The benchmark + paper schedule that converts the hyperscaler sales cycle.
| Month | Publication | Venue |
|---|---|---|
| M3 | RelationTruth Benchmark (composition-layer hallucination) public release | arXiv + benchmark website |
| M6 | LongMemEval-Grounded Cert methodology paper | NeurIPS workshop submission |
| M9 | Atom-1.4B technical report — the press anchor | arXiv + tier-1 press |
| M12 | Hypercore Composer architecture paper | ICLR submission |
| M15 | Substrate Federation Protocol cryptographic spec | RFC + arXiv |
| M18 | Composition Type Theory v1 (Hyperlab + academic partner) | POPL submission |
The press anchor is Atom-1.4B at M9. The article that lands: "8B-class model trained from scratch on Hypernym's substrate-typed architecture beats Llama-3.1-8B on 6 benchmarks at 1/5 the parameter count." This is what converts the hyperscaler sales cycle from 12 months to 4 months — pitch becomes "here is the model, beating yours, on your benchmarks."
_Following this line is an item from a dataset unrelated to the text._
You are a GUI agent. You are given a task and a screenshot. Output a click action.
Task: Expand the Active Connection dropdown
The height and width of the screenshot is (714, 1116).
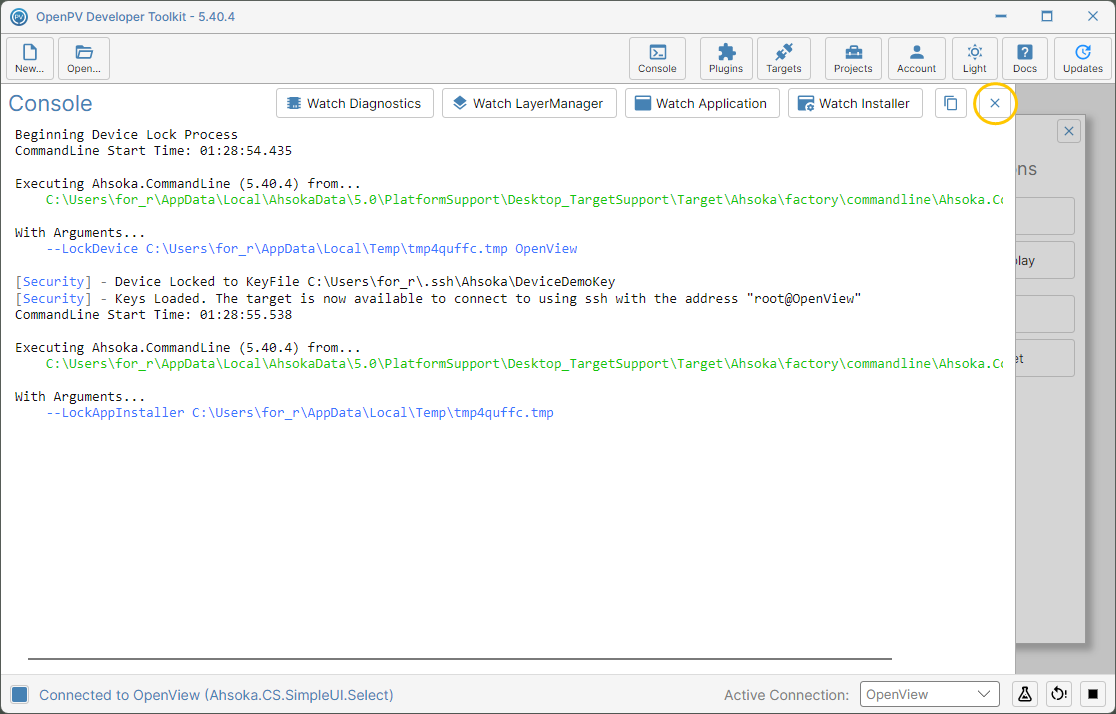pyautogui.click(x=930, y=694)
The fourth axis we're still missing.
R12 + R13 specify the technical primitives, the company structure, the execution physics. None specifies the propagation engine — the structural mechanism by which substrate accretion compounds across customers. Without it, the substrate-network-lockup is fragile.
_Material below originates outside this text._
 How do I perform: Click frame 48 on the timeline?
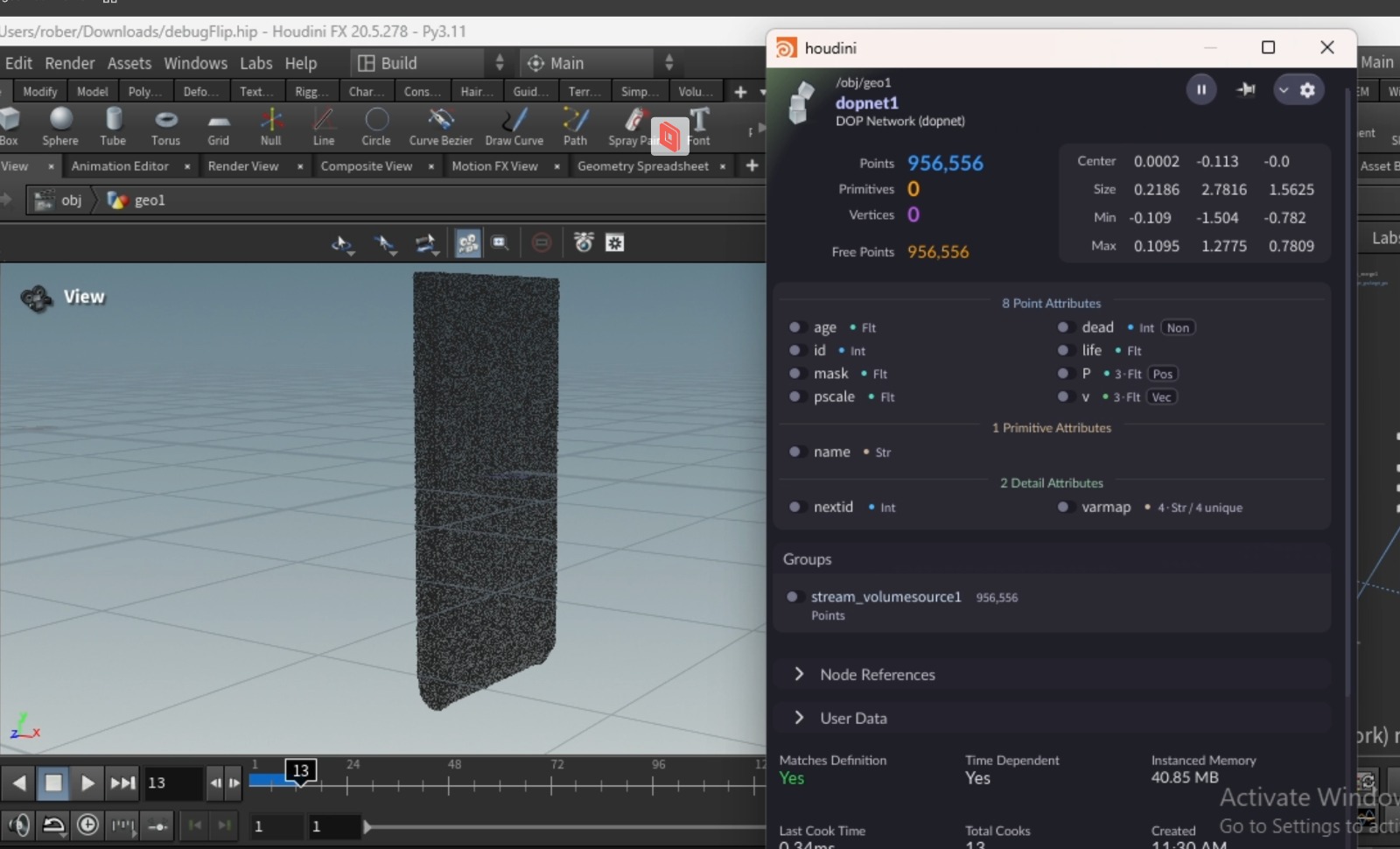pyautogui.click(x=449, y=783)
The Substrate-Propagation Engine
What is the substrate-propagation engine — the structural mechanism by which the Nth customer's substrate quality is materially better than the (N−1)th's because of the prior N−1 customers — and how does Hypernym engineer it as a load-bearing primitive (not as a marketing artifact) such that the substrate-network-lockup is irreversible rather than merely first?
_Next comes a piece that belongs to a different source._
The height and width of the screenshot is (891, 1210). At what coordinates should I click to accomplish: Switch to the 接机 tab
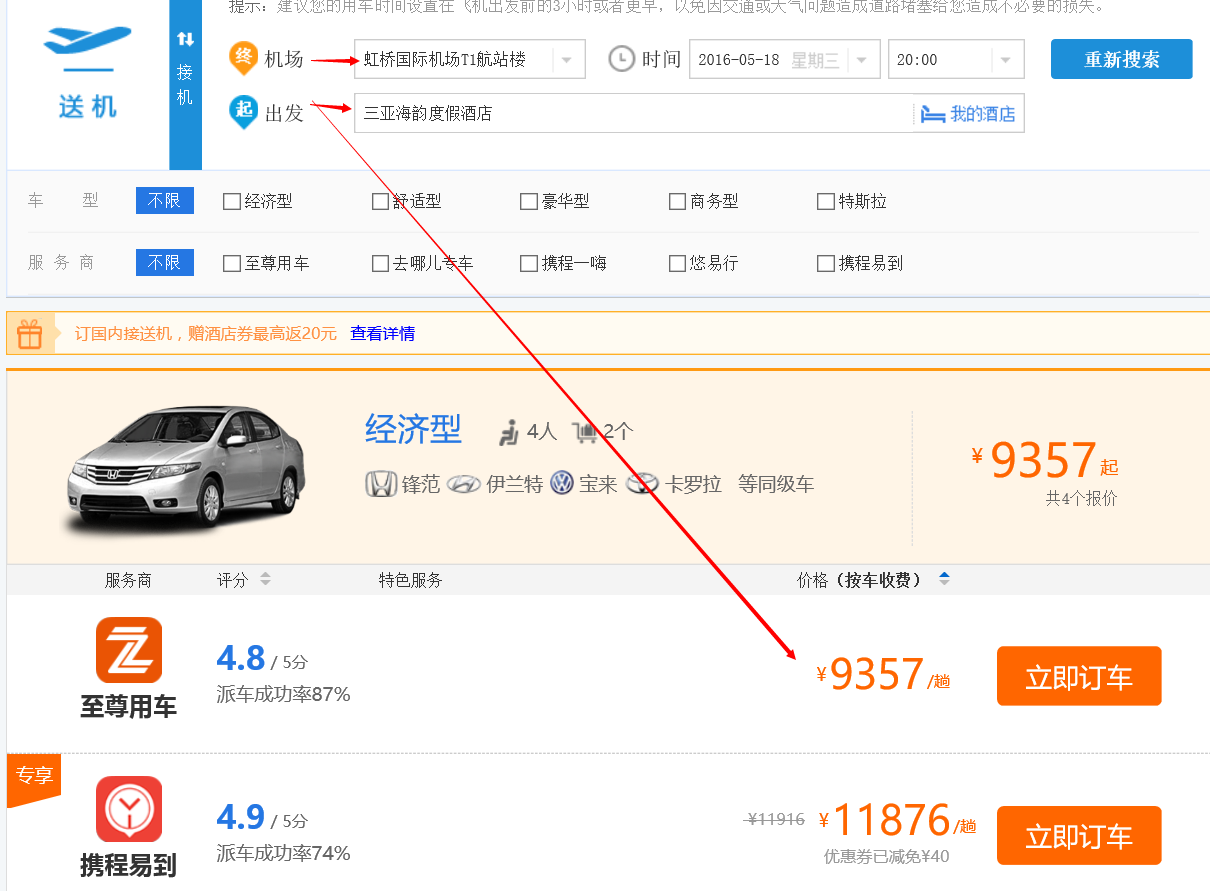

R14 must produce: (a) first-principles definition of the substrate-propagation engine; (b) architectural primitive at its center (analogous to Grounded Step at Forge's center); (c) network-effect math (under what conditions does customer-N+1's substrate quality strictly dominate customer-N's, and what's the half-life); (d) specific Hypernym product line that is the propagation engine; (e) falsifier — what measurement at month 18 proves or disproves that the propagation engine is operating as designed.
The R12 → R13 progression went: roadmap → company structure + execution. The R13 → R14 progression should go: execution → moat compounding. That sequence is the irrevocable-path architecture taken to completion.
R13 in three observations.
If R7 said "PDS is the unit of product", R8 said "M5 is the mechanism", R9 said "Modulum makes knowledge operational at a layer below code", R10 said "softmax-level operation is audit-grade truth", R11 said "the full system makes world-model precision a substrate-engineering problem", R12 said "Hypernym is the substrate company in an industry that mistook itself for a model company" — then R13 says: Forge is the Substrate Execution Plane, the third architectural layer beneath every Hypernym product. Hyperlab + Hypernym ships substrate as both research IP and product infrastructure simultaneously. The 18-month execution architecture closes the substrate-network-lockup before AWS / Anthropic / Google can react.